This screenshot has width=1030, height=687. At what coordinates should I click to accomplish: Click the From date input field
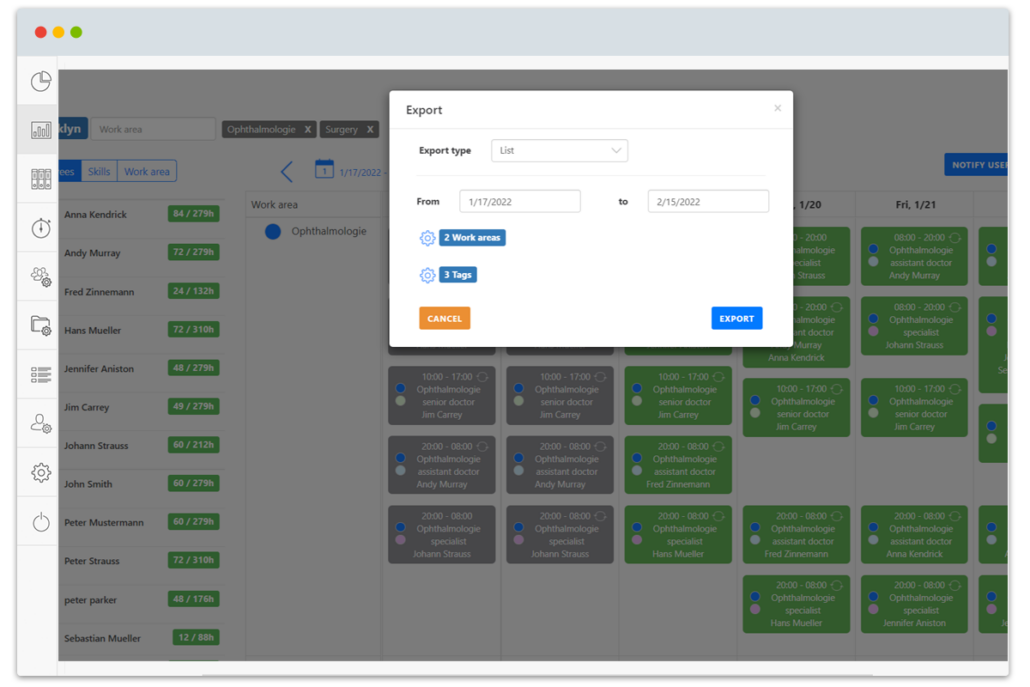click(x=519, y=201)
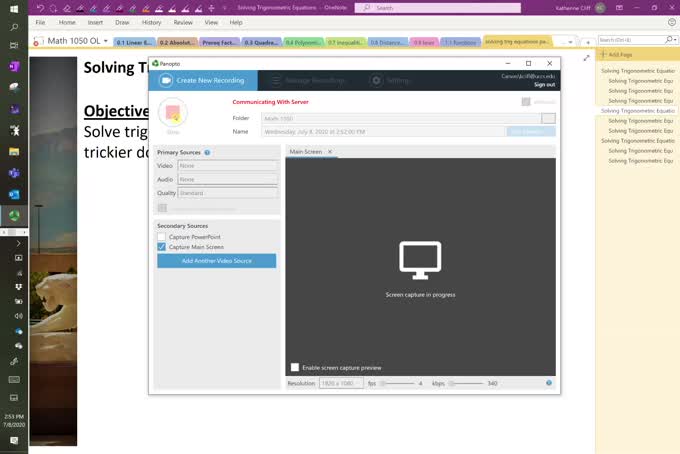The image size is (680, 454).
Task: Switch to the 0.3 Quadratic section tab
Action: (262, 43)
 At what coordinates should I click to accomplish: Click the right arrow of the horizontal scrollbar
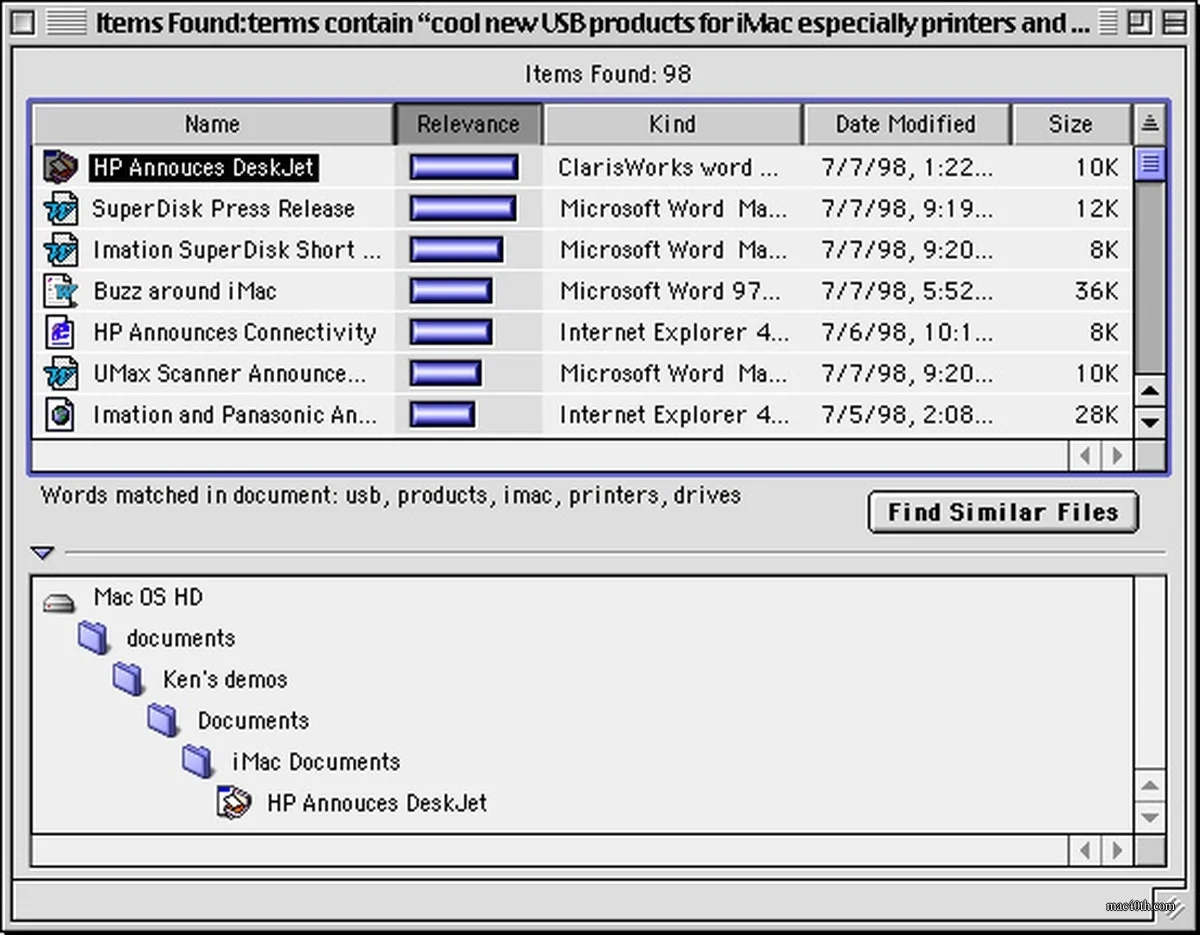click(x=1117, y=455)
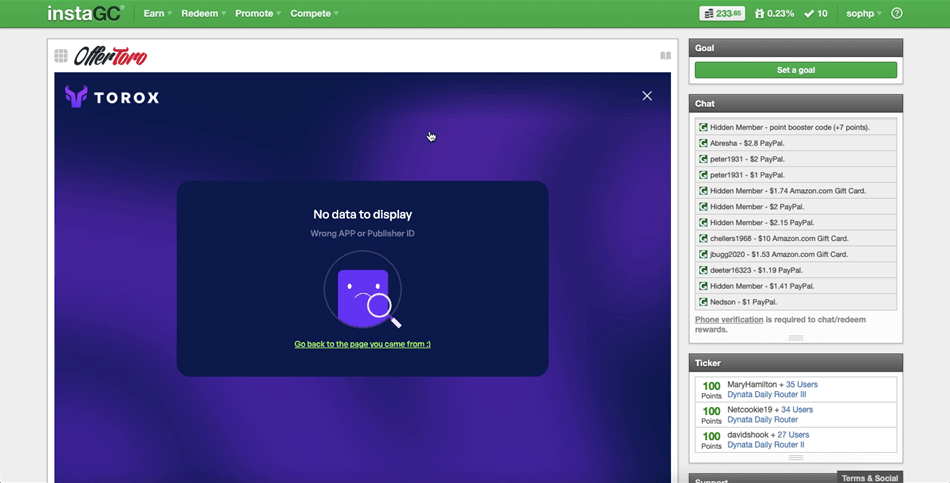Click the Chat panel resize handle
Viewport: 950px width, 483px height.
pyautogui.click(x=796, y=338)
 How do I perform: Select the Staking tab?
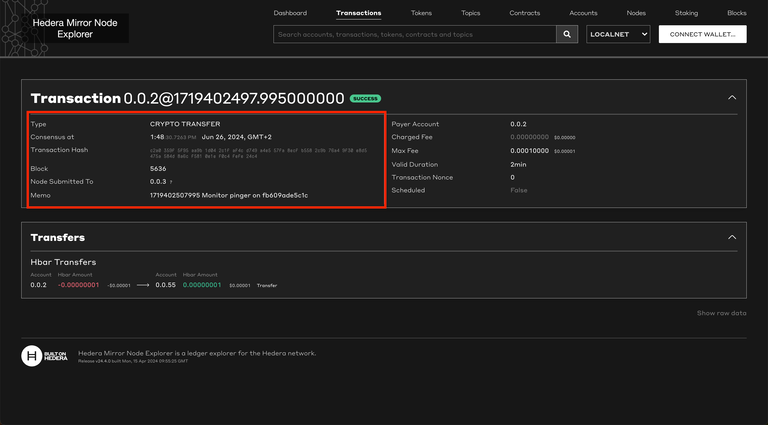(686, 13)
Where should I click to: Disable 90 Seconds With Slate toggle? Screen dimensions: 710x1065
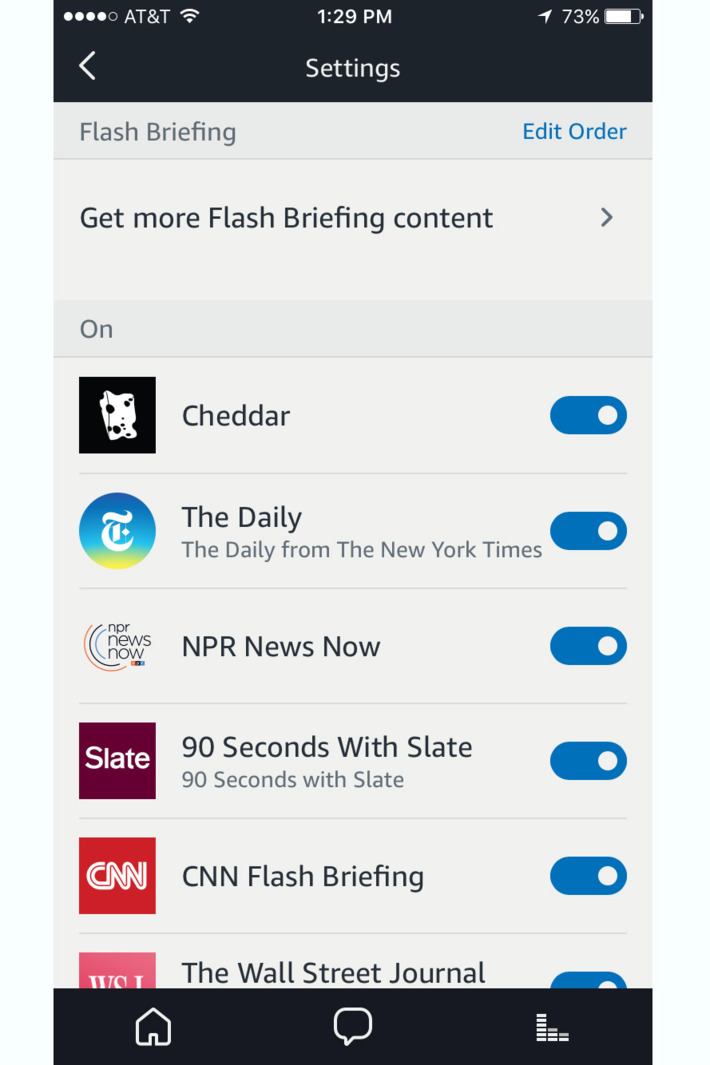(x=588, y=761)
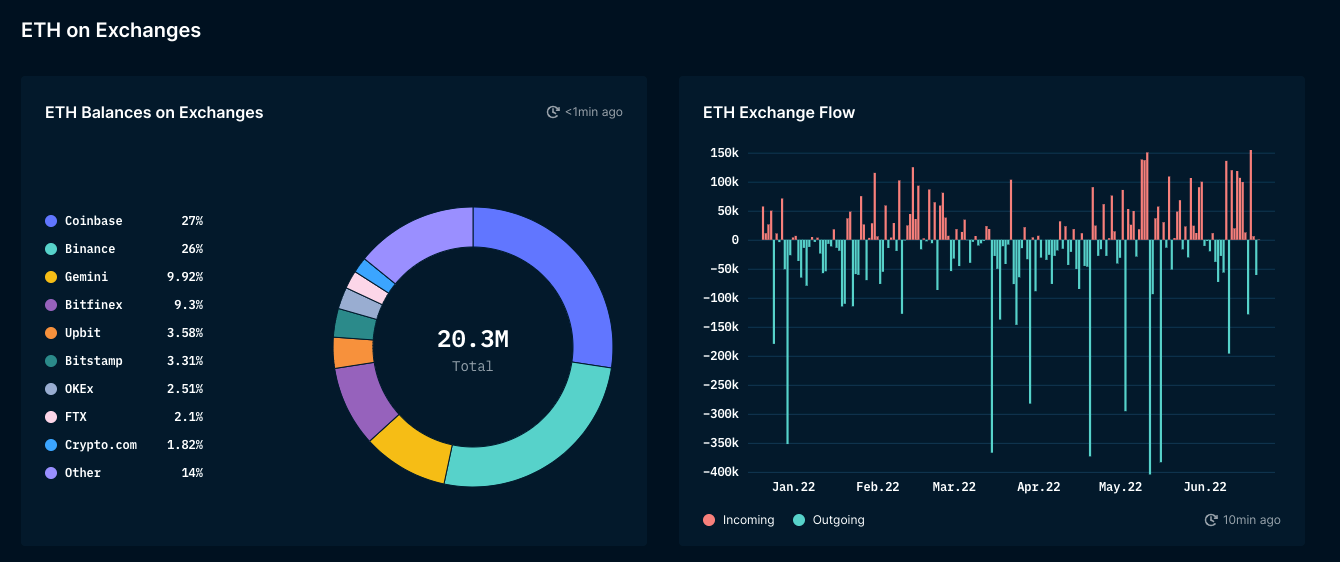Click the Bitfinex purple legend dot
The height and width of the screenshot is (562, 1340).
pos(51,305)
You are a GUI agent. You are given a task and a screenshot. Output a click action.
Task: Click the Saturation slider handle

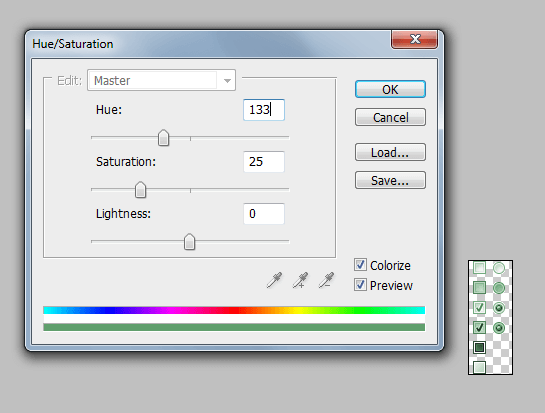point(140,190)
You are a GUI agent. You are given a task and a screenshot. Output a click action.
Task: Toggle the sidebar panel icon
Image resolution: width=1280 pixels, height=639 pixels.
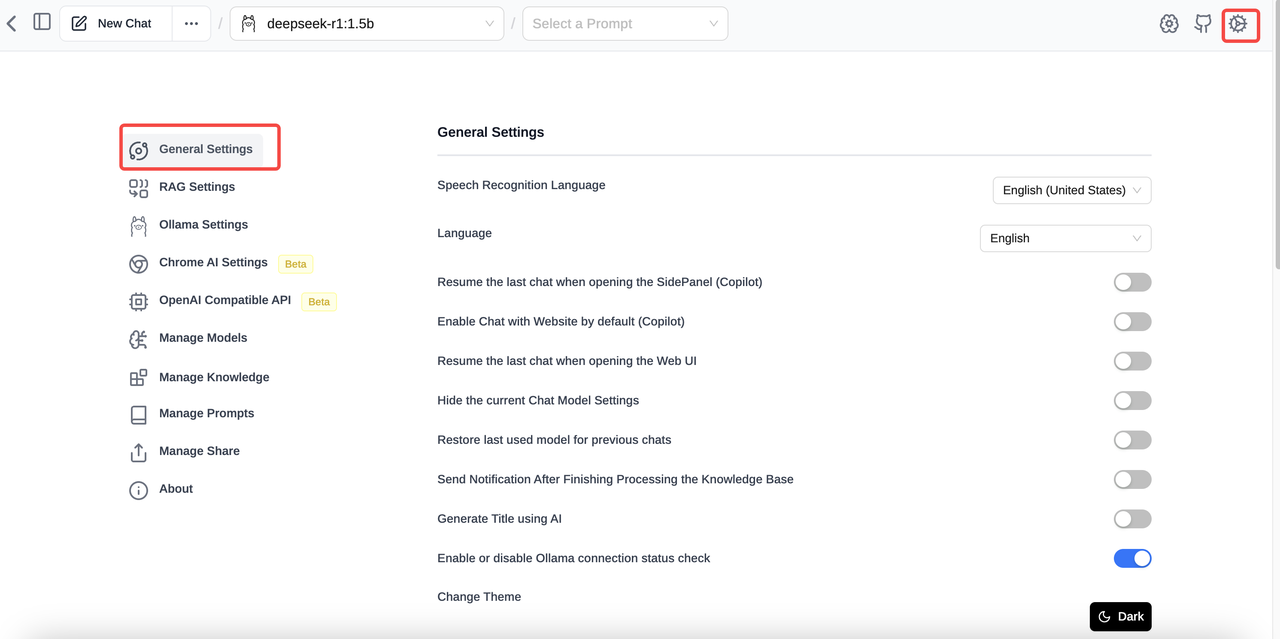point(42,22)
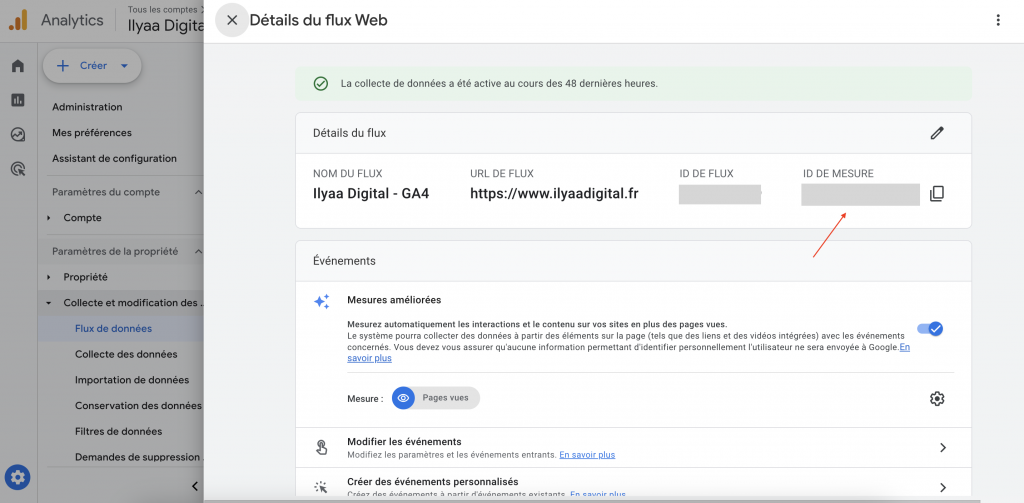Open enhanced measurement gear settings

[x=936, y=399]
____
■ **Work task**: Only the text of the records belongs in your answer, repeated exactly; the pictures stay out.

■ **Solution for this problem**:
This screenshot has width=1030, height=687. At what coordinates should I click to accomplish: Click the From date input field
click(x=519, y=201)
The image size is (680, 454).
Task: Switch to the 0.3 Quadratic section tab
Action: (262, 43)
 At what coordinates should I click to accomplish: Click the right arrow of the horizontal scrollbar
click(x=1117, y=455)
Click the Chat panel resize handle
Viewport: 950px width, 483px height.
pyautogui.click(x=796, y=338)
 How do I perform: Select the Staking tab?
(686, 13)
Where should I click to: Disable 90 Seconds With Slate toggle? Screen dimensions: 710x1065
(x=588, y=761)
Click the Bitfinex purple legend dot
The height and width of the screenshot is (562, 1340).
pos(51,305)
You are a GUI agent. You are given a task and a screenshot. Output a click action.
Task: Click the Saturation slider handle

point(140,190)
You are a GUI agent. You are given a task and a screenshot. Output a click action.
Task: Toggle the sidebar panel icon
Image resolution: width=1280 pixels, height=639 pixels.
point(42,22)
Open enhanced measurement gear settings

[x=936, y=399]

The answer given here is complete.